Task goal. Would you retype, word for word, the line with "The width and height of the screenshot is (791, 672)." and each line after it to the end of the entries below, leaving the pictures out?
- - - - - - -
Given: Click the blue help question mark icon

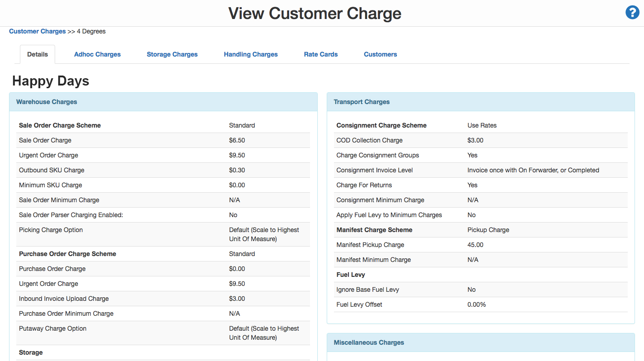Looking at the screenshot, I should 632,13.
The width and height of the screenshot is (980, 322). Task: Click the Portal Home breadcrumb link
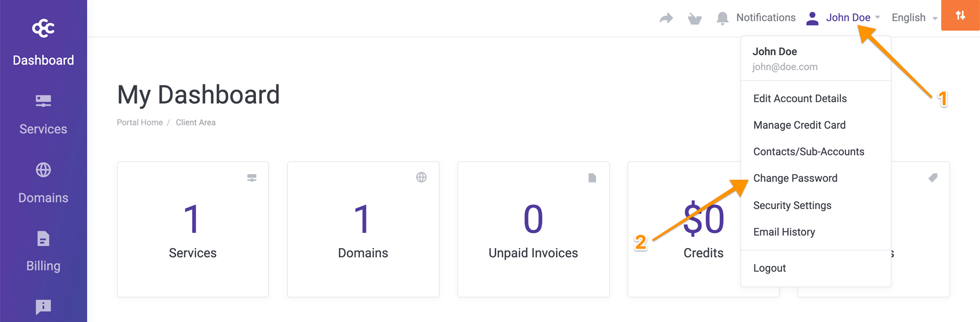[x=140, y=123]
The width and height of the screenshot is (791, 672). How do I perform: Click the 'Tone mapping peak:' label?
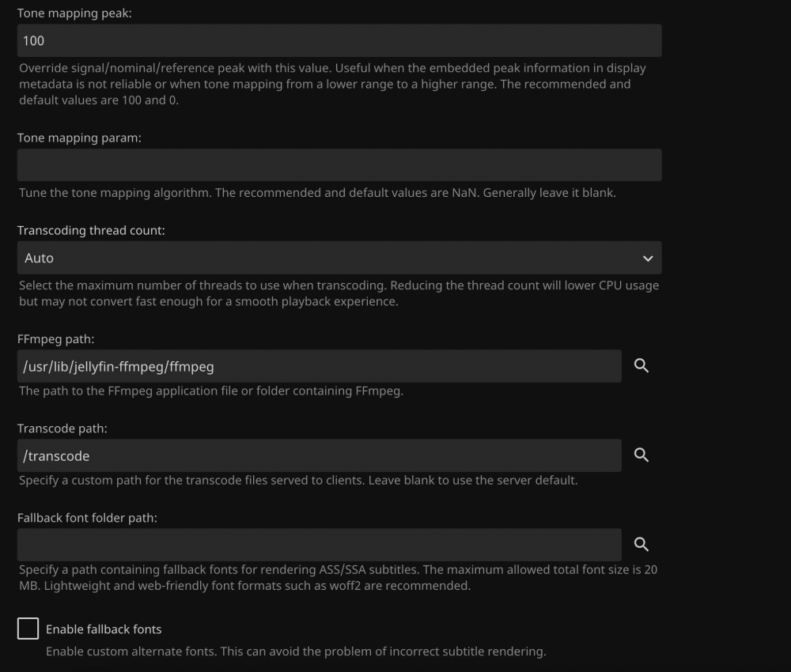point(74,13)
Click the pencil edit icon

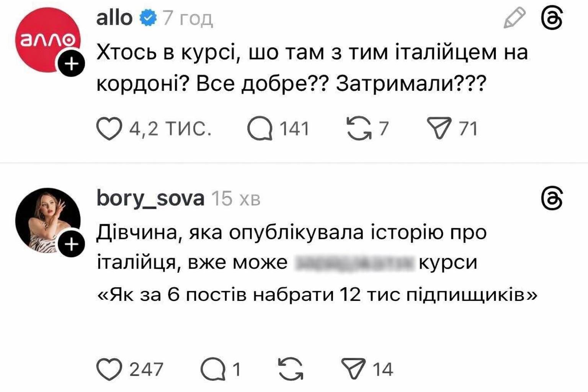click(x=514, y=18)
- - - - - - -
Output for this exercise.
The width and height of the screenshot is (791, 672). How do I perform: Click the 'Tone mapping peak:' label?
point(74,13)
Click the pencil edit icon

click(x=514, y=18)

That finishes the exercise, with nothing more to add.